DATA PROVIDED
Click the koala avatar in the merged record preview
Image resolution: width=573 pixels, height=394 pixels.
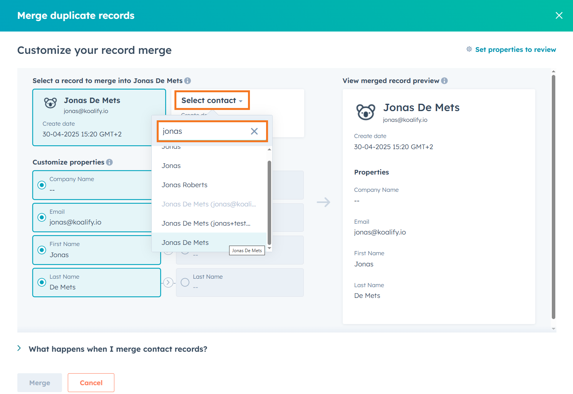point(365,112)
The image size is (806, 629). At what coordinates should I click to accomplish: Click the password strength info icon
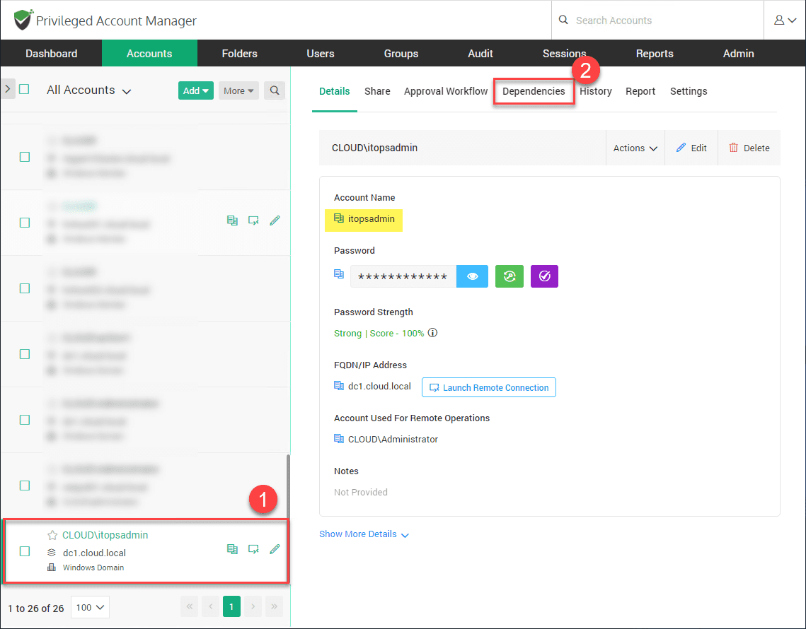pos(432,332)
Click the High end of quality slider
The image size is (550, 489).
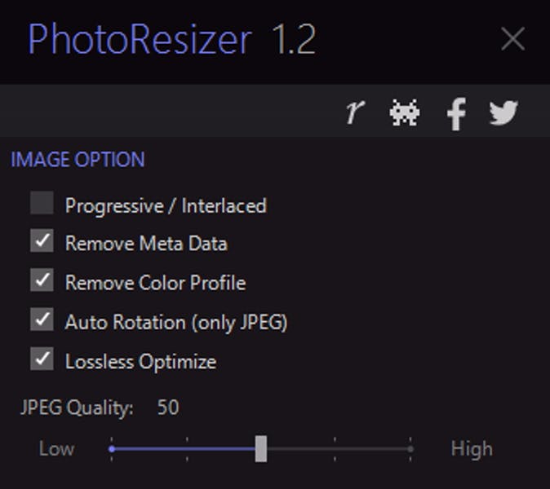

WHAT YOU NEED TO DO
Pictures should be omitted. Please return exactly the lines from the line that holds "The image size is (806, 629)." through the end of the records.

FINAL ANSWER
The image size is (806, 629). At what coordinates should I click to accomplish: Click the password strength info icon
pos(432,332)
Click the High end of quality slider
The image size is (550, 489).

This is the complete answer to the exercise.